India is about learning to find your prejudices to then immediately unravel them

But India is not the country that is idealised by so many. This is a place where you learn to find your prejudices confirmed, only to then see them immediately unravel before your eyes, which is what happens when you arrive in Delhi, Agra or Jaipur, the most visited cities in the northwest of the country. Standing quite a distance from each other, about 250 km apart, they form the ‘Golden Triangle’: a city bursting with life, Delhi; the beauty of the monuments of the centre of the old Mughal Empire, Agra; and the radiant pink of the city of Jaipur, the capital of Rajasthan, a land of forts, palaces and desert. 
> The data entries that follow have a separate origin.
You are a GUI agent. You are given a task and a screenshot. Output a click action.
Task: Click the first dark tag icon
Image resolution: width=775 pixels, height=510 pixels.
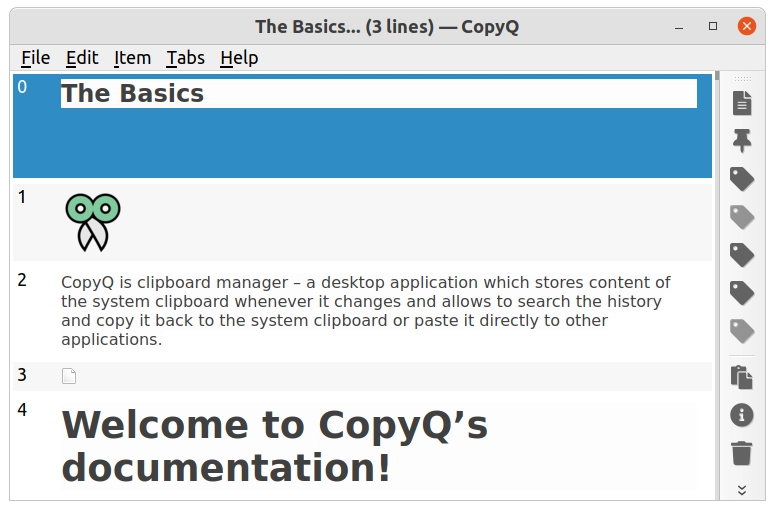coord(741,179)
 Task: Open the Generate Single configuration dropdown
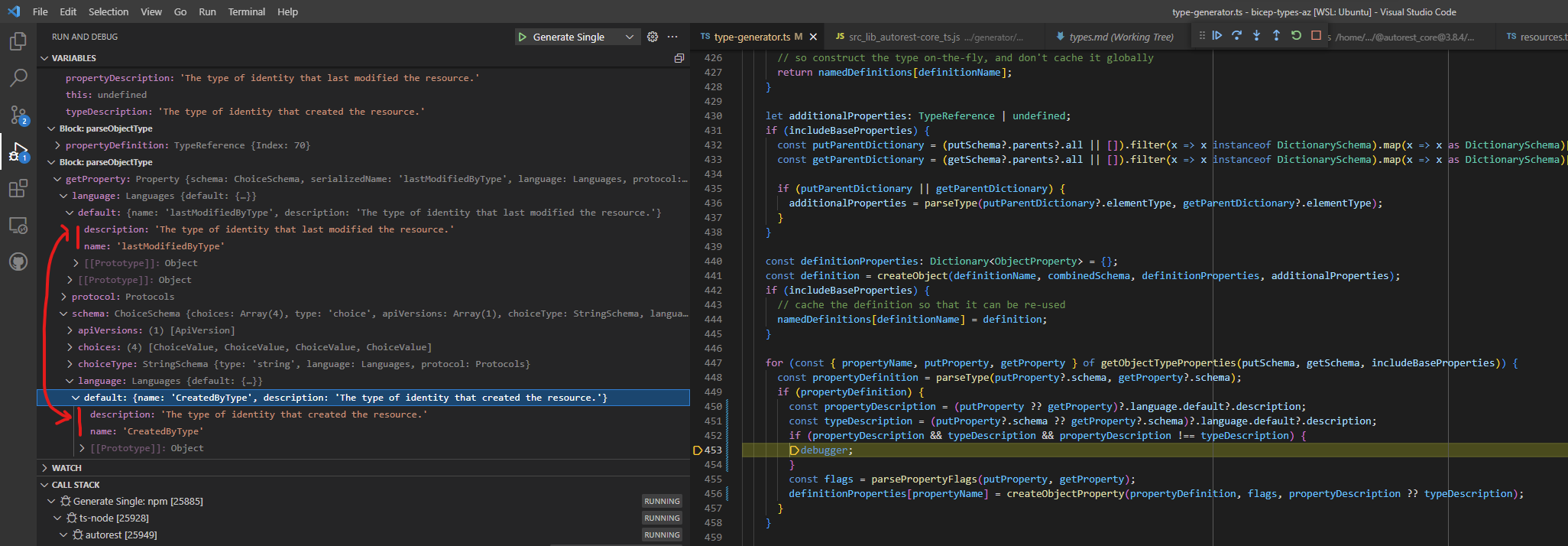click(x=630, y=37)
When you reach these cities –if you’re driving you’ll need a loud horn, good brakes and a lot of good luck– your trip begins to take shape and you understand what it means to share space with so many people. Delhi, with nearly 19 million inhabitants, is one of the most populated cities in the world; a megalopolis in permanent flux, where there are two contrasting areas: Old Delhi, the capital of the Muslim Mughal Empire in the 17th century, with the Great Mosque (Jama Masjid) and the Red Fort (Lal Qila), with the artery of Chandni Chowk market around the edge. And to the south is New Delhi, an area built by the British and characterised by its wide tree-lined streets. You can visit numerous shops and cafés under the white colonnades of Connaught Place or go to Rajpath boulevard, which runs from India Gate to Rashtrapati Bhavan, the president’s official residence.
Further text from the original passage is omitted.